男は新聞からありすに視線を移し、答えた。

「“とかいは”とは違うが、最近このあたりで、住宅に侵入する野良ゆっくりが増えてるみたいだな」

「まあ、とかいはじゃないわ。こわいわねぇ」

「野良なんかに手出しはさせないから安心しろ。
 お前たちも、勝手に外に出たり、窓を開けたりするなよ」

「もちろんよ! とかいはなありすにまかせなさい!」

えっへん、と胸を張るような仕草をするありすに、
男は「そうか」、と答えると新聞をたたみ、席を立った。
もうすぐ出勤の時間だ。



「それじゃあ行ってくる。
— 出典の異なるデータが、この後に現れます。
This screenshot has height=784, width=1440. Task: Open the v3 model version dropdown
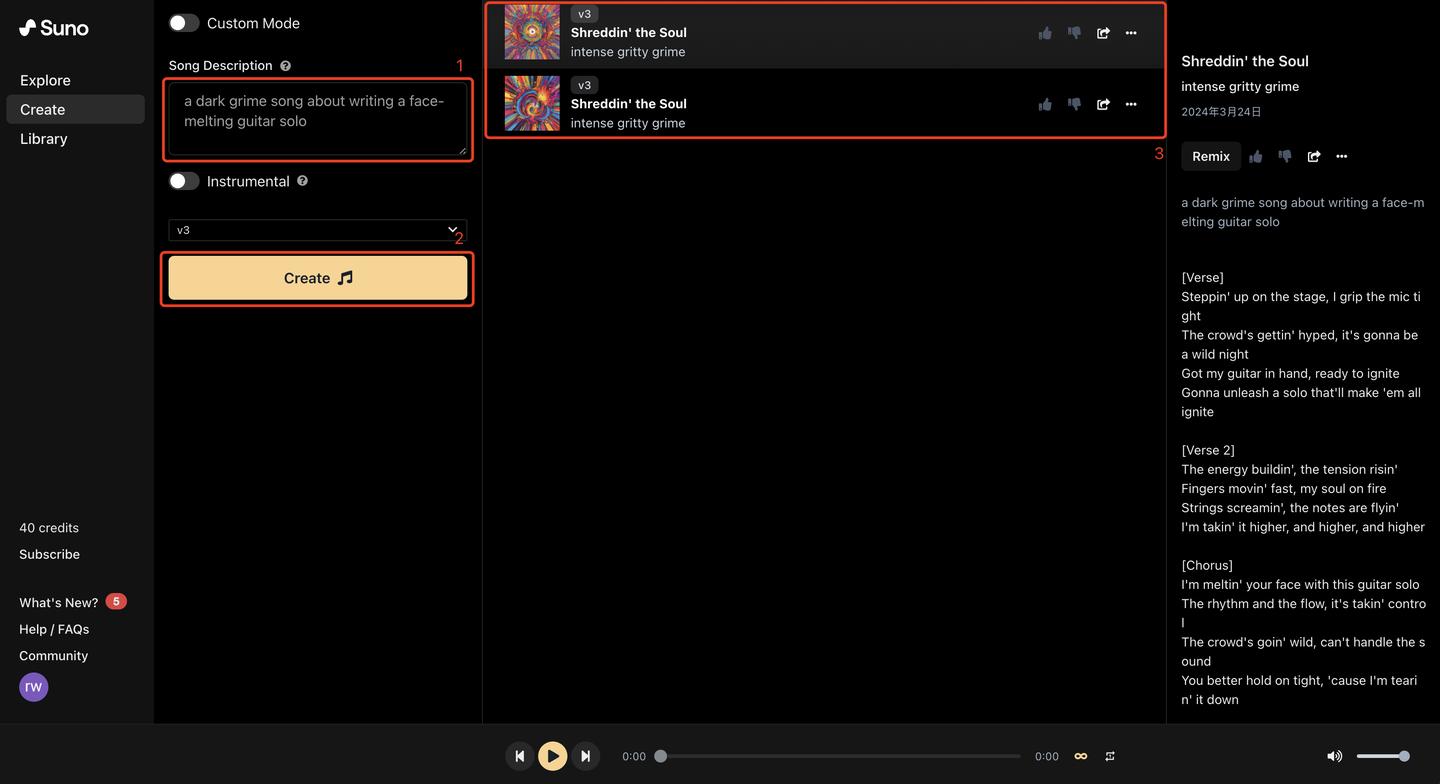(317, 230)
いい子にしてるんだぞ」

「いってらっしゃい、おにいさん」

「「いってらっちゃい!!」」

男を見送ると、ありすたちはいつものようにお部屋で遊ぶ。
ソフトボールくらいの大きさの子ありすたちにぴったりの、滑り台やジャングルジム。
親ありすはバレーボールくらいの大きさなので、使うことはできなかったが、
子供たちの笑顔で十分すぎるくらいにゆっくりできた。

キャッ、キャッと歓声を上げて跳ね回る子ありすたちの髪の毛は、ふわふわでサラサラだ。
当然、見守る親ありすの髪の毛も。
毎晩、男が丁寧にブラッシングしてくれているおかげである。

美しいのは髪だけではない。
肌も、飾りも、そして瞳にいたるまで、男の念入りな手入れによって最高の状態に保たれていた。
街中をうろつく野良ゆっくりはもちろん、ペットショップ育ちの高級ゆっくりでも振り向かずにはいられないほどの、美ゆっくり。
ありすたちは自分たちのことをそう思っていたし、男もそうだと褒めてくれた。

やがて遊び疲れた子供たちといっしょに、男が用意してくれていた、“とかいは”なランチを食べる。
今日のメニューはバームクーヘンだ。

「ありしゅ、ばーむくーへんしゃん、だーいしゅき!」

「ありしゅも!」

「おぎょうぎよくたべましょうね」

元気良く、けれども口から零さないように上品に食べるありす親子。
とってもおいしい、とってもゆっくりできる。



ありすは幸せだった。





  *  *  *   *  *  *   *  *  *





私はゆっくりを飼っていた。
家族のように可愛がり、ゆっくりも私を心から慕ってくれていた。
私たちは本当に幸せだった。

だが、その幸せは、あの日、壊された。





  *  *  *   *  *  *   *  *  *





夜、帰宅した男を出迎えるありすたち。

「おかえりなさい、おにいさん」

「「おきゃえりなちゃい!!」」

「ただいま」と答えた男は、早速夕食の準備に取り掛かる。

「今日はお前たちの好きなハンバーグだぞ」

「「ゆっゆ~ん!!」」

「おちびちゃんたち、はしたないわよ」

口ではそう言いつつも、ハンバーグと聞いて親ありすも嬉しかった。



「ありしゅたちはほんちょうにちあわちぇだにぇ!」

「とっちぇもゆっきゅりできちぇるにぇ!」

「ええ、ままもほんとうにゆっくりできてるわ」

これは毎日のように、夕食前にありすたちがする会話である。
「今日も一日ゆっくりできた」。
そんな幸せを親子で共有し、明日もゆっくりしようね! と願う。

そしてその会話には、男も常に加わっていた。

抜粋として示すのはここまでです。